To improve solubility and to reduce aggregation, ZnPcC4 was conjugated to a third-generation poly-amidoamine dendrimer with amino end group (G3-PAMAM-NH2), which acts as a novel photodynamic therapy (PDT) drug carrier system. The phthalocyanines were synthesized by construction reaction. The nano drug was obtained from the conjugation of ZnPcC4 to G3-PAMAM-NH2, using EDC and NHS as coupling agents. The ZnPcC4@G3-PAMAM-NH2 conjugation was characterized by UV-Vis and MS. The 1O2 quantum yield of ZnPcC4@G3-PAMAM-NH2 in water was measured by the chemiluminescence method. The in vitro PDT responses of the studied photosensitizers were studied in hepatocellular carcinoma cell line HepG2 by MTT assay. At ZnPcC4/G3-PAMAM-NH2 raw ratio of 100/1, the ZnPcC4 conjugate had improved solubility and reduced aggregation tendency in aqueous solution. At this optimum molar ratio, ZnPcC4- G3-PAMAM-NH2 inhibited HepG2 cells, with a half-maximal inhibitory concentration of 1.67 µg/mL upon infrared light exposure.

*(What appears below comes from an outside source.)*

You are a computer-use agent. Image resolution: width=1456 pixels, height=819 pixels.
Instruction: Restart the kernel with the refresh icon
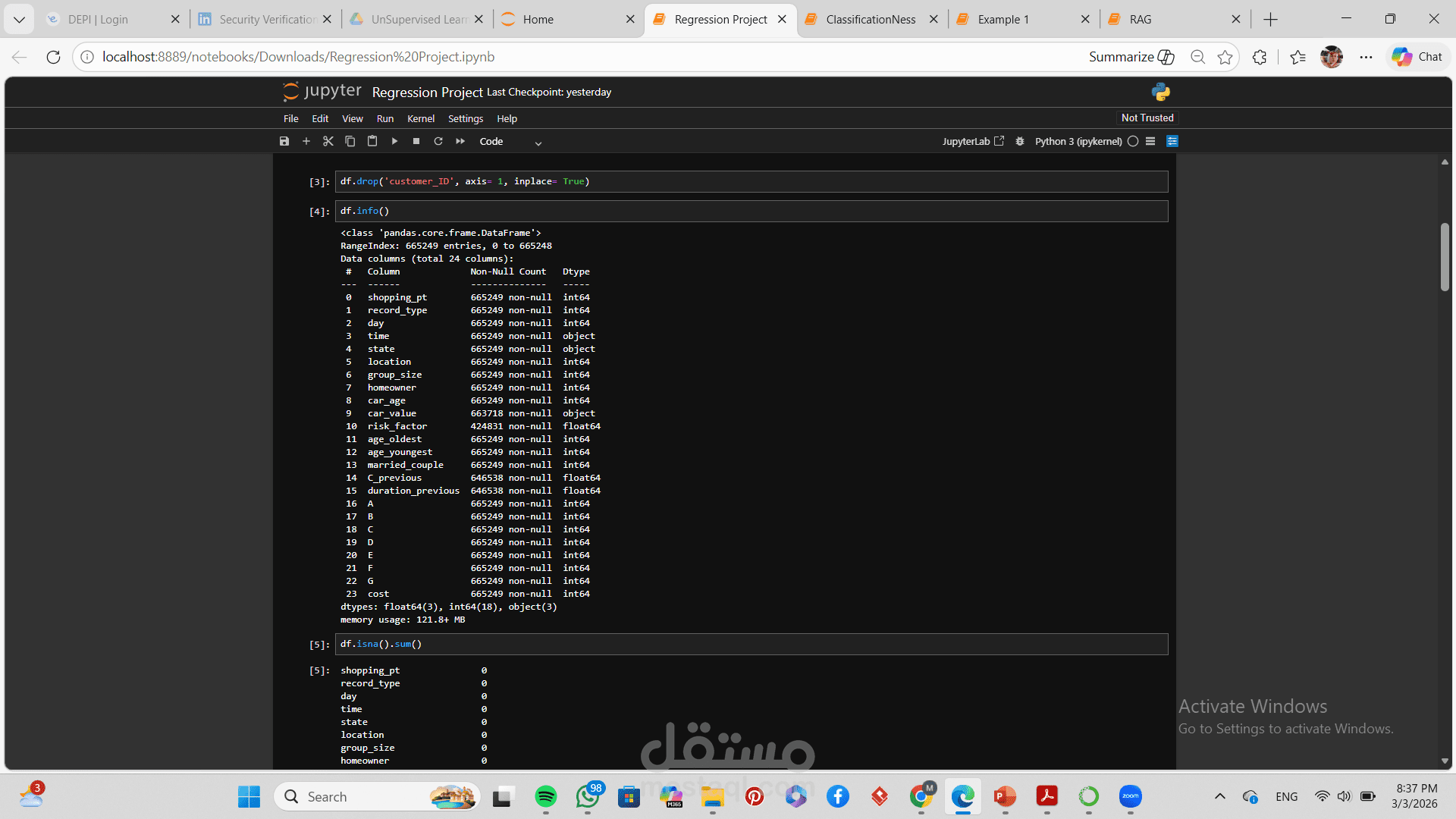[438, 141]
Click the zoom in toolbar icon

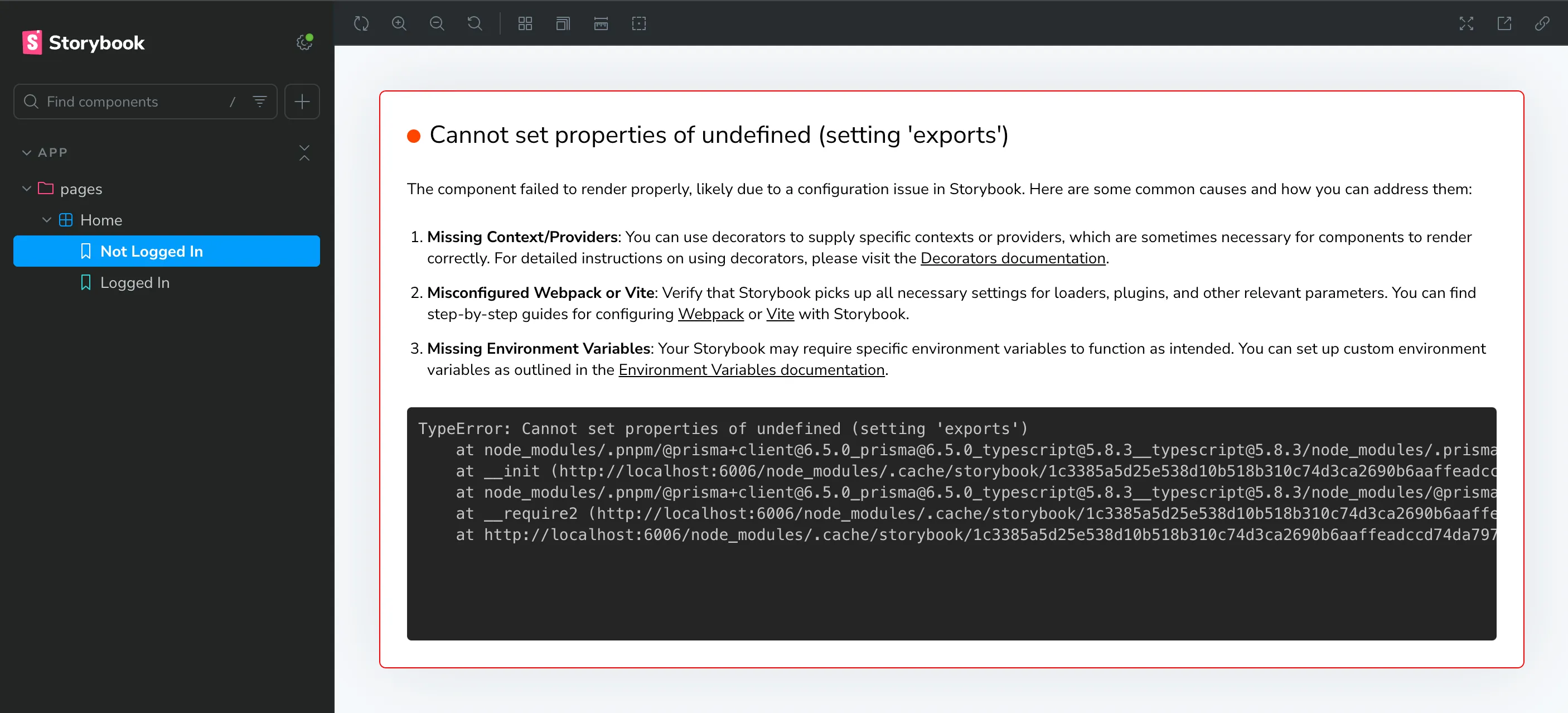[399, 24]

The controls, including dark conditions, or media as well as G3-PAMAM-NH2 exposure, exhibited no inhibitory response. The conjugation of phthalocyanine photosensitizer ZnPcC4 to poly-amidoamine dendrimer G3-PAMAM-NH2 improved the PDT outcomes, in which the optimized binding ratio of ZnPcC4 to G3-PAMAM-NH2 was 6:1.